ACTIVITY
Please output exactly the part of the records below that opens with the line containing "alsa-nature Paardenslokdarm (14, 1625)" and closes with the line containing "24 (297, 1478)", both lines included, and nothing else.

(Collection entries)
════════════════

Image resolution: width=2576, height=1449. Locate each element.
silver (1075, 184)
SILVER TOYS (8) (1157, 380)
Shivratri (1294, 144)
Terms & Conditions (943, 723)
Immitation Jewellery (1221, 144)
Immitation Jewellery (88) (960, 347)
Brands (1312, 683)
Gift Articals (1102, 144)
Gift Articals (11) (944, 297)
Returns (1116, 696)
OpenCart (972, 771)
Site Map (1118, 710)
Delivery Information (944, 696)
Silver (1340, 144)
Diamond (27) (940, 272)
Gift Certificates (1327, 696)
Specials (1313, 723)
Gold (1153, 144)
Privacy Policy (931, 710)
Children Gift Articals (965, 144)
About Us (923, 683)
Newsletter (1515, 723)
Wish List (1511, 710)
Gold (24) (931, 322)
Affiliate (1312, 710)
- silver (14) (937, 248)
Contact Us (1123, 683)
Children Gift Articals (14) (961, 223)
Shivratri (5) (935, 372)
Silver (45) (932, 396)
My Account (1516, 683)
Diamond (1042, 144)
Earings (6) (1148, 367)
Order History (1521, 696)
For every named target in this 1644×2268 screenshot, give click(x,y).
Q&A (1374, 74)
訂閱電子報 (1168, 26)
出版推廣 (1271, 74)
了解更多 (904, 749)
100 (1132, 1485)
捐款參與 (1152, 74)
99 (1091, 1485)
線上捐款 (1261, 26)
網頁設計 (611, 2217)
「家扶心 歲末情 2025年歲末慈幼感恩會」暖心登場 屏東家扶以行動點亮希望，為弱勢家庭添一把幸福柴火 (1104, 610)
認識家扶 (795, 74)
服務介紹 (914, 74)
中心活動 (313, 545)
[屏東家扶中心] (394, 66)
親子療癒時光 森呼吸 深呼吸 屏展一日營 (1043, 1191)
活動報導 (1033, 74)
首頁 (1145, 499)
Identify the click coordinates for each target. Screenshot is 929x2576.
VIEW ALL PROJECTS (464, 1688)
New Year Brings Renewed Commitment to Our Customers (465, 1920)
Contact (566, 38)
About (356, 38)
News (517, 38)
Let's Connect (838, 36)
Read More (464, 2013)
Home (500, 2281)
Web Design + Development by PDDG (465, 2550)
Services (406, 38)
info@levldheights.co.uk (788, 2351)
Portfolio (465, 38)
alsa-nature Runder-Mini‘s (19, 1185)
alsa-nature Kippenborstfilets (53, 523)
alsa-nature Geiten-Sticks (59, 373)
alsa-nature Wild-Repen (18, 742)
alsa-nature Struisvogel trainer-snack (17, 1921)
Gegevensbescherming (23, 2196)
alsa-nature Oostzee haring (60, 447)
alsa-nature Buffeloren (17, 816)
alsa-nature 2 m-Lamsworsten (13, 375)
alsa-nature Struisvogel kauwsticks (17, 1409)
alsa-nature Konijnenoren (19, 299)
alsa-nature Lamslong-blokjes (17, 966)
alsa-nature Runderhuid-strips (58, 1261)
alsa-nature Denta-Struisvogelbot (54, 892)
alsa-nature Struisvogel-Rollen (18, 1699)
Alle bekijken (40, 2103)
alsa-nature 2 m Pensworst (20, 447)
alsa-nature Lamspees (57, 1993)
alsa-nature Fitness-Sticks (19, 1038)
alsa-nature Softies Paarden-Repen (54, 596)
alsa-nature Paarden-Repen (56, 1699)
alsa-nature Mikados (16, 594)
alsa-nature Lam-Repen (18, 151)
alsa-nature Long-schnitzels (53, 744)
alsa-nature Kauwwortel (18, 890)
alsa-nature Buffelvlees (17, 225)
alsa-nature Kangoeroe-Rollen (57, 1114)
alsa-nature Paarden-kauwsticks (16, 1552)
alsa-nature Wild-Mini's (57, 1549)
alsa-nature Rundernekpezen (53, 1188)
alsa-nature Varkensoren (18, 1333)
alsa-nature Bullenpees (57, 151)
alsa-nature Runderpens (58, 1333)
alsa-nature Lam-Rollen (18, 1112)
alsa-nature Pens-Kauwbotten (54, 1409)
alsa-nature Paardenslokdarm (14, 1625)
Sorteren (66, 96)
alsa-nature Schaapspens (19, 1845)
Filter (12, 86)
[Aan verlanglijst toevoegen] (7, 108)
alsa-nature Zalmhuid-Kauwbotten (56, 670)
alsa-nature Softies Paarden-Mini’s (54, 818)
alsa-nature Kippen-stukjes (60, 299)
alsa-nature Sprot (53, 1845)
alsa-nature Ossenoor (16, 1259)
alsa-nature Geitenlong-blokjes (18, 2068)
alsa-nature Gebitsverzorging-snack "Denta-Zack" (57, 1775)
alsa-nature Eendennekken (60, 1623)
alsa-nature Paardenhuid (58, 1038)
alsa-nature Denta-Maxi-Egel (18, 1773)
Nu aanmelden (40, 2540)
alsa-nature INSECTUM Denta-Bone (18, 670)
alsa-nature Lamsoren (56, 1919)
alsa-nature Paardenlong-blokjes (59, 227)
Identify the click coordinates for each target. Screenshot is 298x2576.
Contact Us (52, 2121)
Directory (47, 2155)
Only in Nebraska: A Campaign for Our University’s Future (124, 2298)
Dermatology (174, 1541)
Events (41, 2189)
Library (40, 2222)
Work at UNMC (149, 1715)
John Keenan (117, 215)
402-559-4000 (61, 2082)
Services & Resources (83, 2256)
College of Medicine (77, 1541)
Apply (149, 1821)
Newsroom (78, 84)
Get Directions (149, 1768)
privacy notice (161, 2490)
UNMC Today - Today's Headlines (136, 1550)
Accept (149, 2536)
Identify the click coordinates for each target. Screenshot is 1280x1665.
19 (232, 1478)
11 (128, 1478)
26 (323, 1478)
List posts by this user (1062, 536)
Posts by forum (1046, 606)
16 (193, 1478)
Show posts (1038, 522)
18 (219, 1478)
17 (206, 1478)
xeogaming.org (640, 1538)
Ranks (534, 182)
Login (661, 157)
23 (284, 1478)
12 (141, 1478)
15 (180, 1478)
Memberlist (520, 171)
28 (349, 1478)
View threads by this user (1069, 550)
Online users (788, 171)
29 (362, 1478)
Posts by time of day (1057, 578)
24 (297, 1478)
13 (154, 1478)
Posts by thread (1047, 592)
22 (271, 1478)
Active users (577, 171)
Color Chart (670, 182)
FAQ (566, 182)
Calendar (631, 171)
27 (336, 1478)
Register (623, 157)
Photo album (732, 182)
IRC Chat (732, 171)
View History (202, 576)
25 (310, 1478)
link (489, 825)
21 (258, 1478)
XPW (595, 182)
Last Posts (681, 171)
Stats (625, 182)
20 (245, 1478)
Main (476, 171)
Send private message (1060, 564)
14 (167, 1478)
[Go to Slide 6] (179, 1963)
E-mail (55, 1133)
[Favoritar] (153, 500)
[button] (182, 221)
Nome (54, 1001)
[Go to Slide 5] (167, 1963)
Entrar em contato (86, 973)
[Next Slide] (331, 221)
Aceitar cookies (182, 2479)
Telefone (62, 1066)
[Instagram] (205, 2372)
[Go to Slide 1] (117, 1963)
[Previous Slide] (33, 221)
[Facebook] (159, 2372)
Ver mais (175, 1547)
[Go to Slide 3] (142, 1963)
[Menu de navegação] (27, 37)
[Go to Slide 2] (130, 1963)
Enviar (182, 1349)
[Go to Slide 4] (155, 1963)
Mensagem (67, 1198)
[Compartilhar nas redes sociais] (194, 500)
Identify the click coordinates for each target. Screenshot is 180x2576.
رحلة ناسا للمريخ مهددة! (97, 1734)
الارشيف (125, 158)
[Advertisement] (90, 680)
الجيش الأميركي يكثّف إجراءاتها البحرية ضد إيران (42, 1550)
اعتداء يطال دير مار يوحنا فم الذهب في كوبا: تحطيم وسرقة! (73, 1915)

════════════════

TASK RESULT
alsa-nature Paardenslokdarm (14, 1625)
Sorteren (66, 96)
alsa-nature Schaapspens (19, 1845)
Filter (12, 86)
[Aan verlanglijst toevoegen] (7, 108)
alsa-nature Zalmhuid-Kauwbotten (56, 670)
alsa-nature Softies Paarden-Mini’s (54, 818)
alsa-nature Kippen-stukjes (60, 299)
alsa-nature Sprot (53, 1845)
alsa-nature Ossenoor (16, 1259)
alsa-nature Geitenlong-blokjes (18, 2068)
alsa-nature Gebitsverzorging-snack "Denta-Zack" (57, 1775)
alsa-nature Eendennekken (60, 1623)
alsa-nature Paardenhuid (58, 1038)
alsa-nature Denta-Maxi-Egel (18, 1773)
Nu aanmelden (40, 2540)
alsa-nature INSECTUM Denta-Bone (18, 670)
alsa-nature Lamsoren (56, 1919)
alsa-nature Paardenlong-blokjes (59, 227)
Identify the click coordinates for each target. Screenshot is 298x2576.
Contact Us (52, 2121)
Directory (47, 2155)
Only in Nebraska: A Campaign for Our University’s Future (124, 2298)
Dermatology (174, 1541)
Events (41, 2189)
Library (40, 2222)
Work at UNMC (149, 1715)
John Keenan (117, 215)
402-559-4000 (61, 2082)
Services & Resources (83, 2256)
College of Medicine (77, 1541)
Apply (149, 1821)
Newsroom (78, 84)
Get Directions (149, 1768)
privacy notice (161, 2490)
UNMC Today - Today's Headlines (136, 1550)
Accept (149, 2536)
Identify the click coordinates for each target. Screenshot is 1280x1665.
19 (232, 1478)
11 (128, 1478)
26 (323, 1478)
List posts by this user (1062, 536)
Posts by forum (1046, 606)
16 (193, 1478)
Show posts (1038, 522)
18 (219, 1478)
17 (206, 1478)
xeogaming.org (640, 1538)
Ranks (534, 182)
Login (661, 157)
23 (284, 1478)
12 (141, 1478)
15 (180, 1478)
Memberlist (520, 171)
28 (349, 1478)
View threads by this user (1069, 550)
Online users (788, 171)
29 (362, 1478)
Posts by time of day (1057, 578)
24 (297, 1478)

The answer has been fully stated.